Through the partnership, NCBM will not only organise special training sessions for driver-partners on how to serve blind riders better but its members will also be able to enjoy free rides.
NCBM executive director Moses Choo said blind Malaysians have typically needed to rely on others for their transportation needs but with ridesharing services, they are able to get to work or visit friends independently.
“I have been using Uber for about two years and it has met accessibility standards.
“I really appreciate the cashless mode of payment as being visually impaired, differentiating certain Ringgit notes which have similar colours such as the RM20 and RM10 can be confusing.
“I also like the digital receipts that would be sent via email which means making claims is a breeze,” he said adding that currently there are about 200 NCBM members across the country who are using Uber.
Choo said using the mobile application can be intimidating at first but blind users can get the hang of the smartphone accessibility options such as VoiceOver for iOS and TalkBack on Android in no time.
Riders who are blind or have low vision could also share their journey details including specific routes and estimated time of arrival with family or friends for peace of mind.
Uber Malaysia general manager Leon Foong said the choice to be able to travel independently at the touch of a button should not be limited to able-bodied people.
“People with disabilities face more challenges designed for the able-bodied. In Malaysia it is estimated that there are 360,000 visually impaired people.
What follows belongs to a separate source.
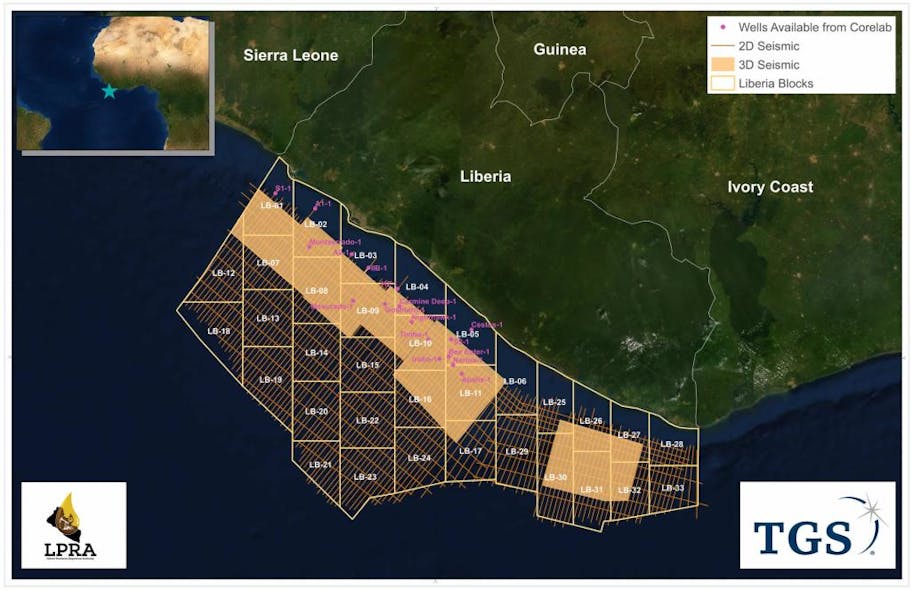This screenshot has height=590, width=911.
Task: Select the Cestos-1 well marker
Action: point(471,329)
“We are proud to partner with NCBM to demonstrate how technology can solve real-world problems by offering safe and reliable transportation for blind people in Malaysia,” he told reporters here today.
Uber Malaysia, Foong said, will also work with NCBM to educate blind riders on how to use the Uber mobile application.
“NCBM is also invited to conduct sensitivity training for our driver partners and we always work towards making the access to the application better,” he added.